● EXERCISE: Rewrite the records from the line with "Click the 10k y-axis label" to the line with "pyautogui.click(x=19, y=17)", both included, with the requests unchanged and every coordinate in the answers multiplied by 2.35 and rounded to a whole number, halves rounded up. Give only those lines, and leave the pictures out.

● A block of data:
=======
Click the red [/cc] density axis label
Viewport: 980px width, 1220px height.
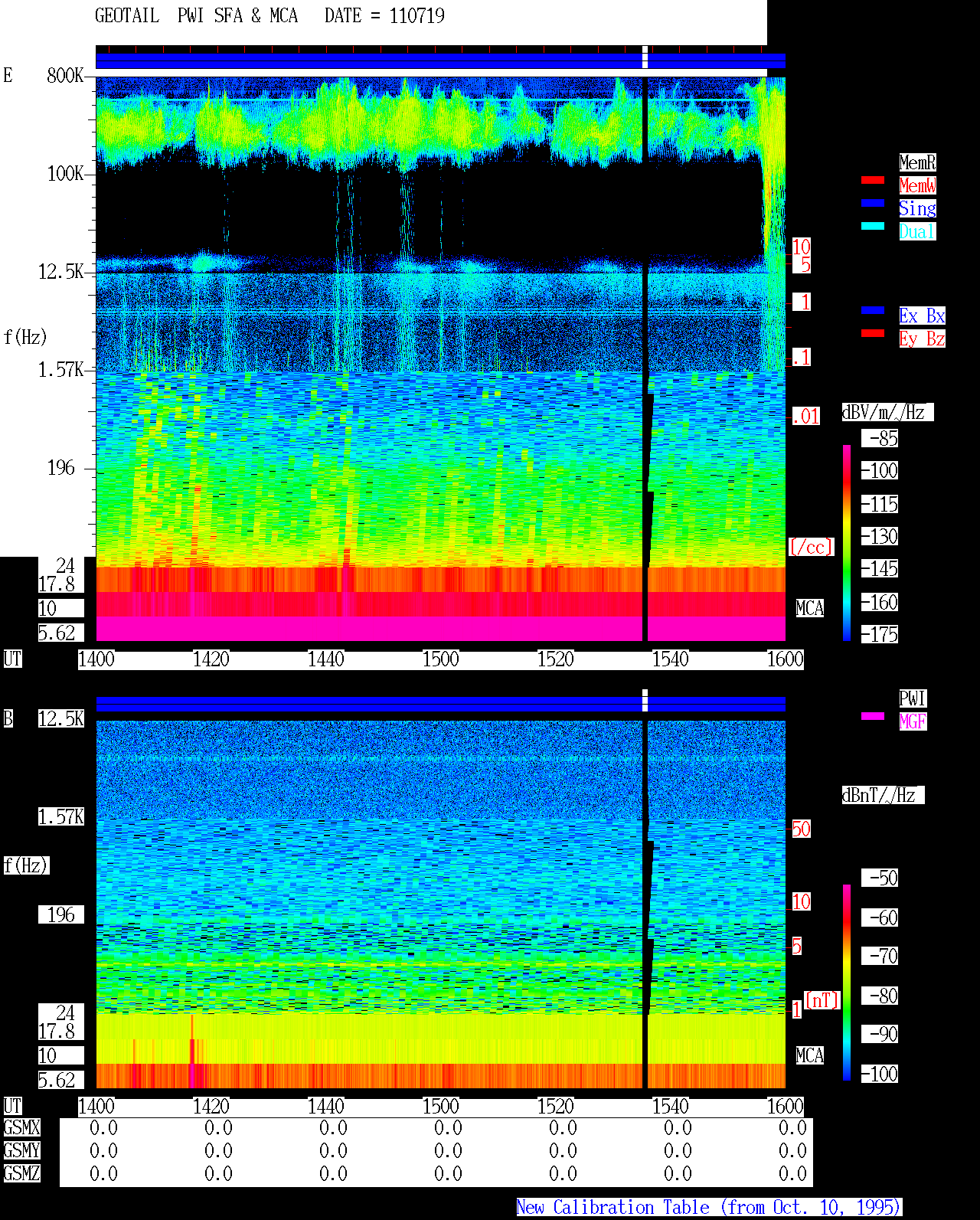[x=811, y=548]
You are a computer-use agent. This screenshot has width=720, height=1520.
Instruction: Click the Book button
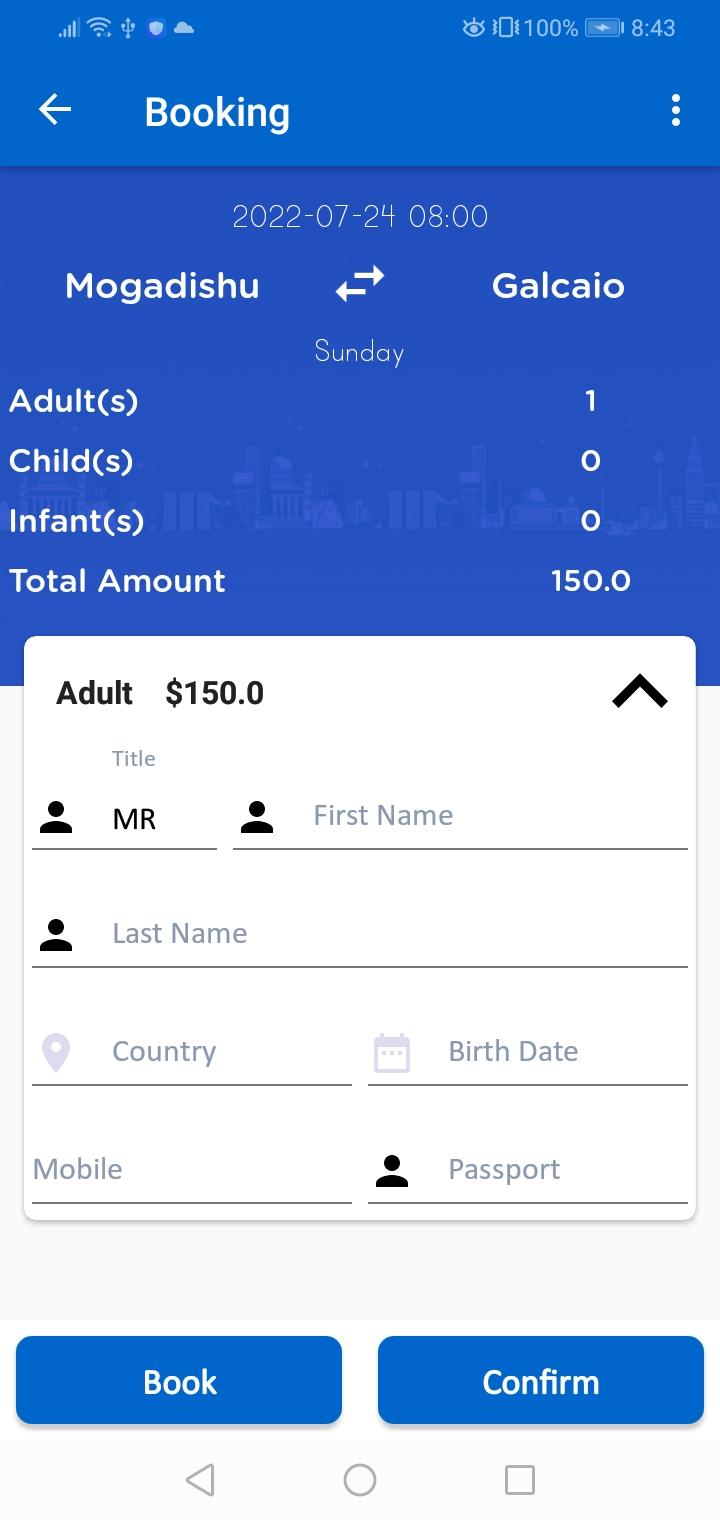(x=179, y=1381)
=======
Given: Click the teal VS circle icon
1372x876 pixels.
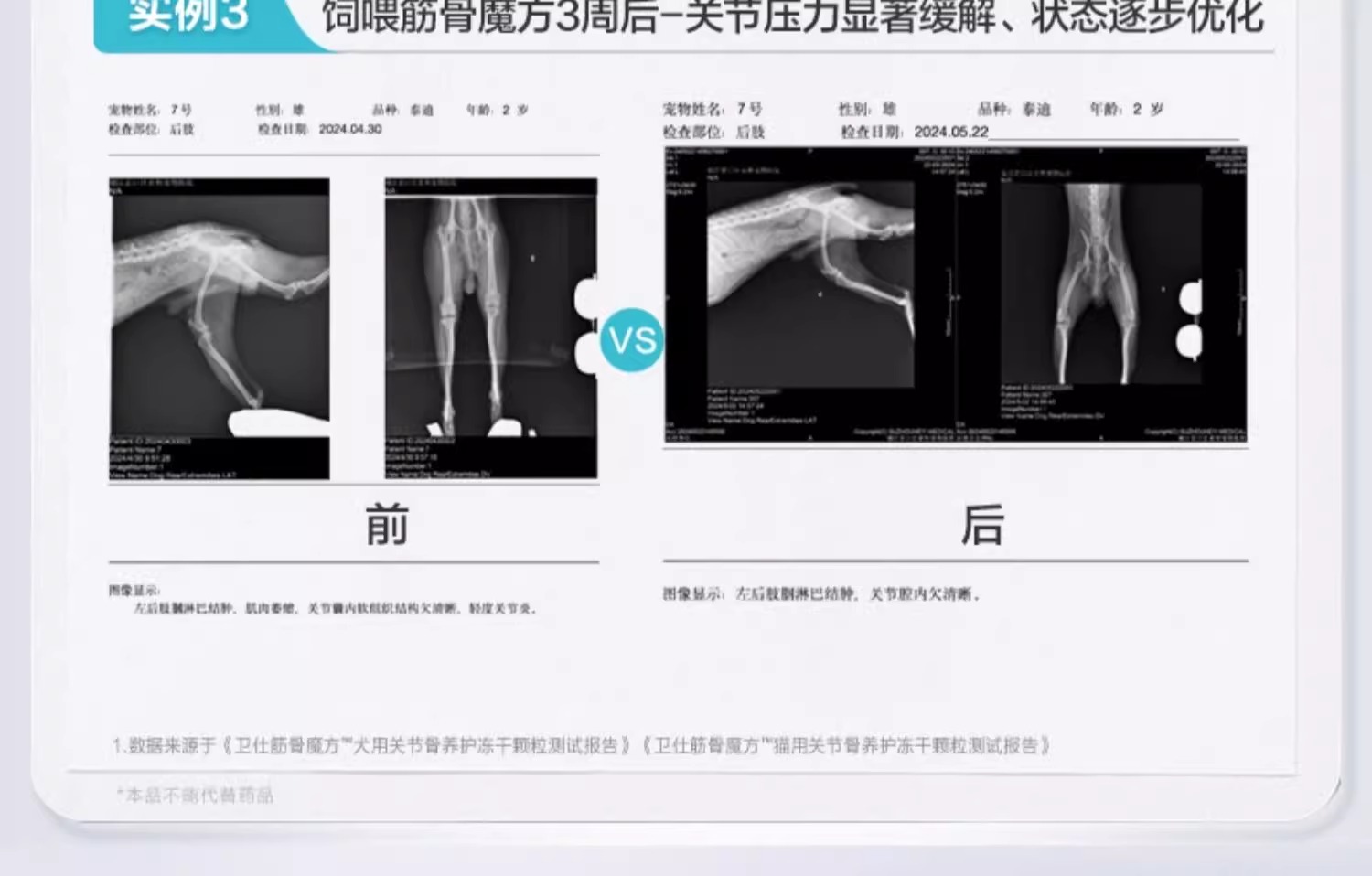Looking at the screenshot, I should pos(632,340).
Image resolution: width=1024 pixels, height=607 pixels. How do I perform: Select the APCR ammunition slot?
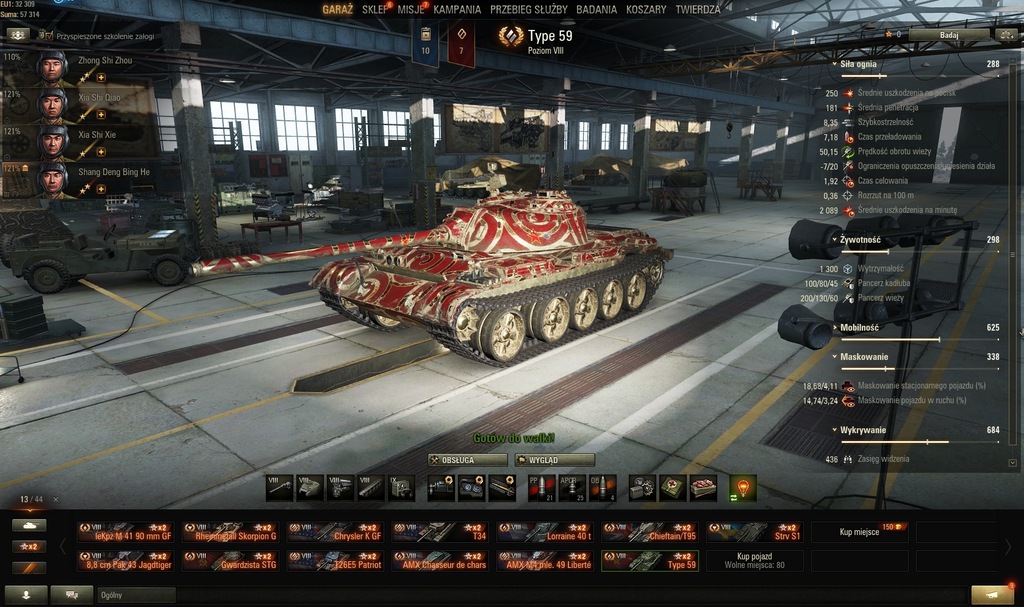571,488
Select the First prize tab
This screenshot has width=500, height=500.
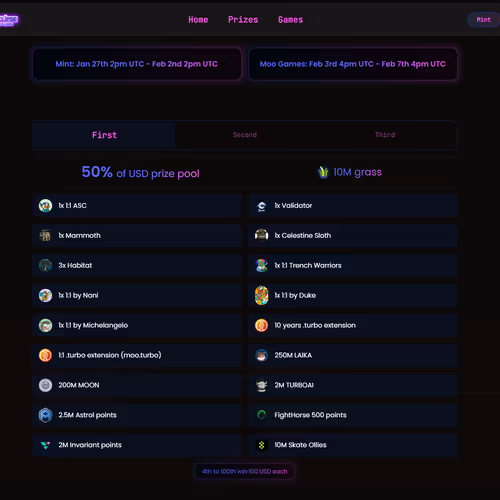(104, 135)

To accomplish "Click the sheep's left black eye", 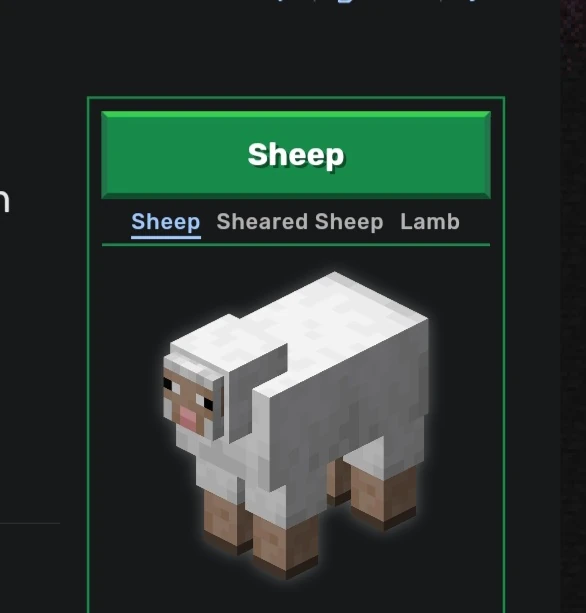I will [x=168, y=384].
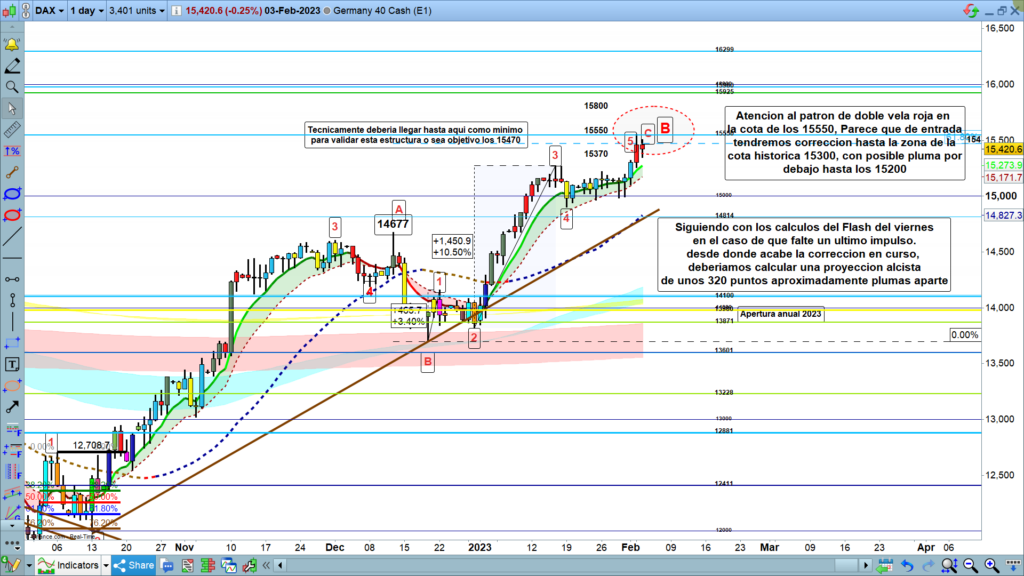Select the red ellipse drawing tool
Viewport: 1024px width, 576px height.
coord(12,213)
=======
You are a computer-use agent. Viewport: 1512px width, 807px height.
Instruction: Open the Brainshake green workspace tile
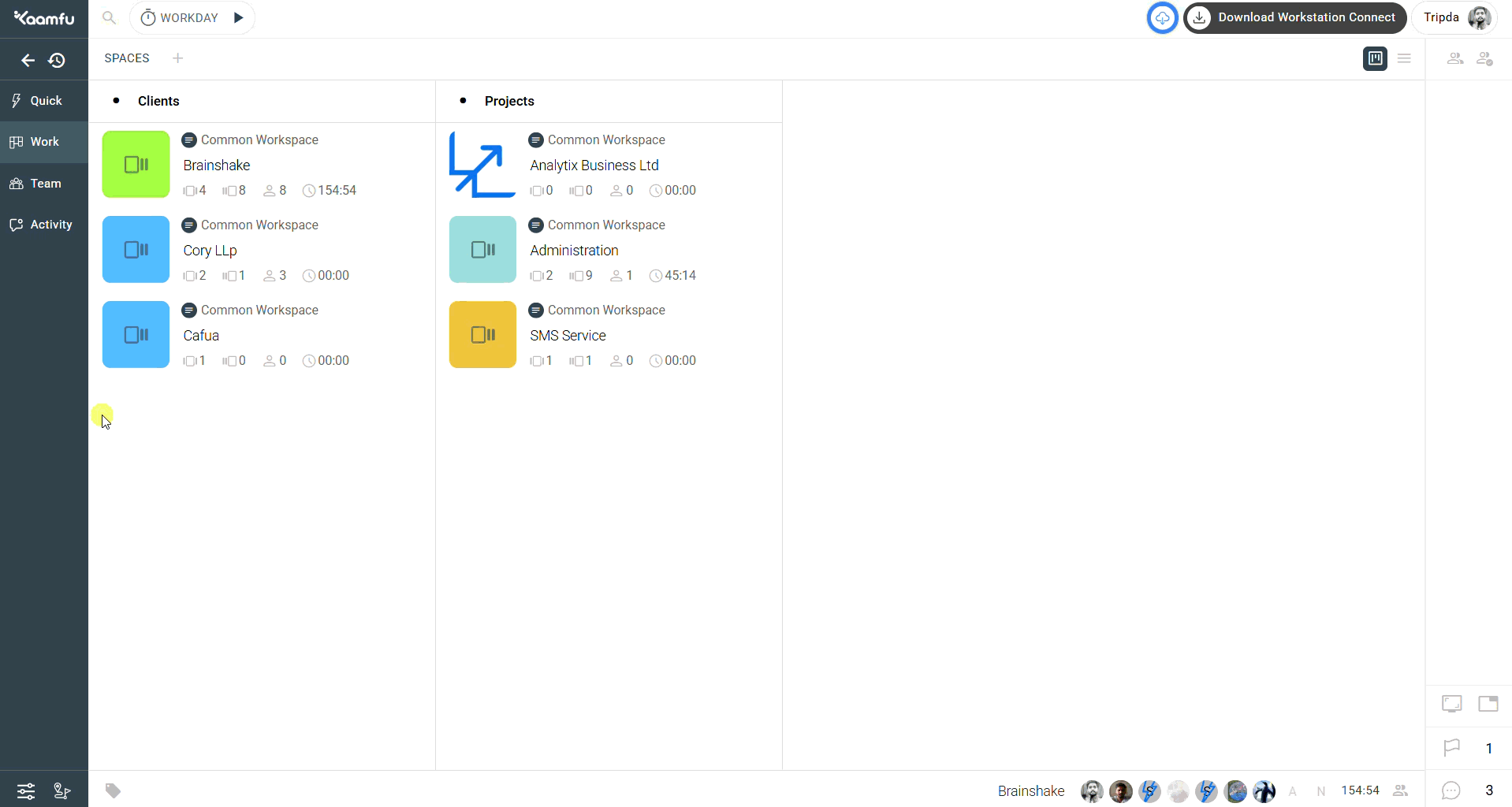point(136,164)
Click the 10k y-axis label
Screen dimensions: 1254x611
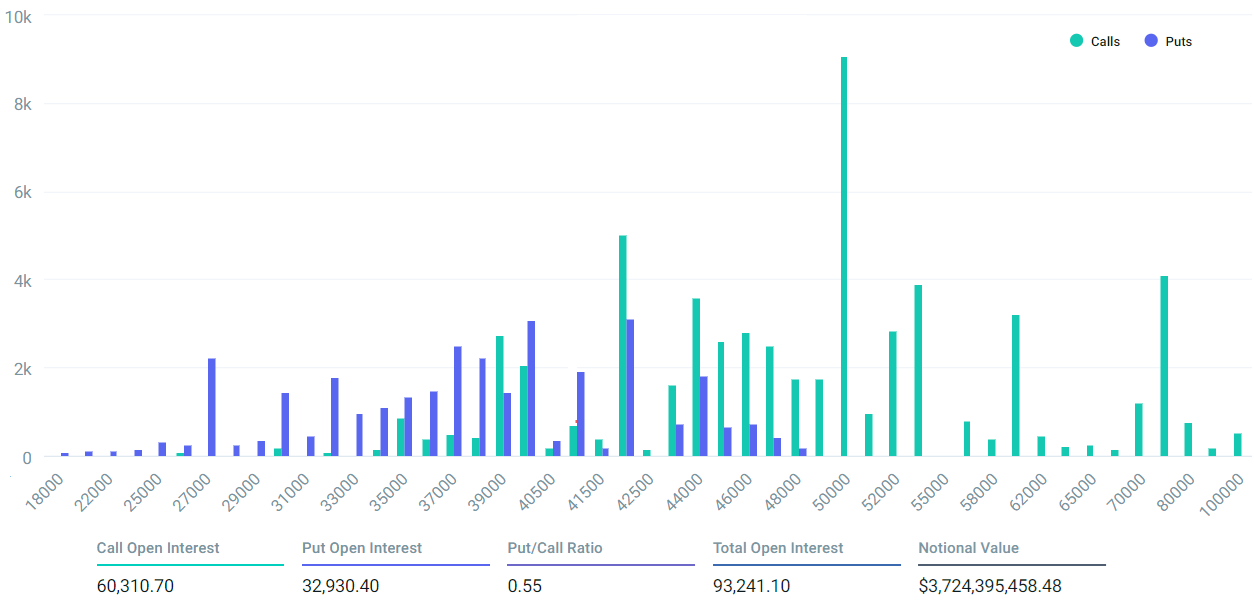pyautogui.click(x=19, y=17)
=======
● ANSWER TO THIS PROBLEM:
Click the 10k y-axis label
Screen dimensions: 1254x611
pyautogui.click(x=45, y=40)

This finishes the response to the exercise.